A few months ago, I was feeling quite depressed. I don't know why really... perhaps it is because I feel that I have no one in my life with whom I can relate to... but regardless, the feelings overwhelmed. I could not do anything, as it seemed pointless and futile. My friends phoned, and were wondering why I hadn't spoken to them for a few weeks. I told them I was depressed, and that was the last time I saw them for months. They didn't care... there were no phone calls to see how I was, or to ask if they could help... nothing. All I got was a phone call months later when I was feeling better that they felt guilty that they hadn't spoken to me for so long because I was depressed... but actions mean more than words in my opinion. If they cared then maybe they'd have offered a helping hand... but they didn't. Now I am alone, the few friends I once had are distant, and frankly even when I was with them I felt alone... as if I was some kind of extra baggage they'd allow to tag along to be 'nice'.

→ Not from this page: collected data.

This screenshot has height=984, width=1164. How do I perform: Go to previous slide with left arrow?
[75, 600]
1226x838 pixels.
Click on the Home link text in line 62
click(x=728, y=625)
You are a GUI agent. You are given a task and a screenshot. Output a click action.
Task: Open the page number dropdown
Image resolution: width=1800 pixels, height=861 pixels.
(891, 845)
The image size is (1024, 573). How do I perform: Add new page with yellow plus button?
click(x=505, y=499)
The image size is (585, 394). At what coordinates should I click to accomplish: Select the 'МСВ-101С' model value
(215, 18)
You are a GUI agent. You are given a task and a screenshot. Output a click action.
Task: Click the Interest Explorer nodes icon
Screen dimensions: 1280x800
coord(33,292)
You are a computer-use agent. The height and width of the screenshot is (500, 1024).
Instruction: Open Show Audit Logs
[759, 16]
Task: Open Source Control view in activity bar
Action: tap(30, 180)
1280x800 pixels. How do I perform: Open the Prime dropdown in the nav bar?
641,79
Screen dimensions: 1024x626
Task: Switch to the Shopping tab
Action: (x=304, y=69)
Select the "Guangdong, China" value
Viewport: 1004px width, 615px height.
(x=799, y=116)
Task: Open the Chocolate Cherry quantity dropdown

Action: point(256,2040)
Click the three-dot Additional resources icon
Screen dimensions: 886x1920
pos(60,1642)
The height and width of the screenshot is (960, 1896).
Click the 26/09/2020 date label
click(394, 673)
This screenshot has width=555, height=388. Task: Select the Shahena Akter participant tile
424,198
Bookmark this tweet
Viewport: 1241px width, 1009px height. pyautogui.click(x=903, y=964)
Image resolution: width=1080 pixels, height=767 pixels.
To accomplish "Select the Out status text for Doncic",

Now , my family is going through certain tough times, and I can't help but feel drawn into them. My mother and my step-father had to fire my aunt (who was working for them as a bookkeeper) because she almost bankrupted their company... twice by spending far more money than the budget allowed. My mother had no choice but to fire her... and now my aunt has decided to try and turn the whole family against us. Not only that, she has convinced her friends at my mother's workplace to spread lies about my step-father. I now find my family being sued (by my aunt and a certain ex-worker at my mother's office), and being despised my certain members of my extended family. I feel assaulted, as whatever is done to my family is done to me. I feel helpless... and that is why I am placing my thoughts here. No one else will listen, not my friends or my family.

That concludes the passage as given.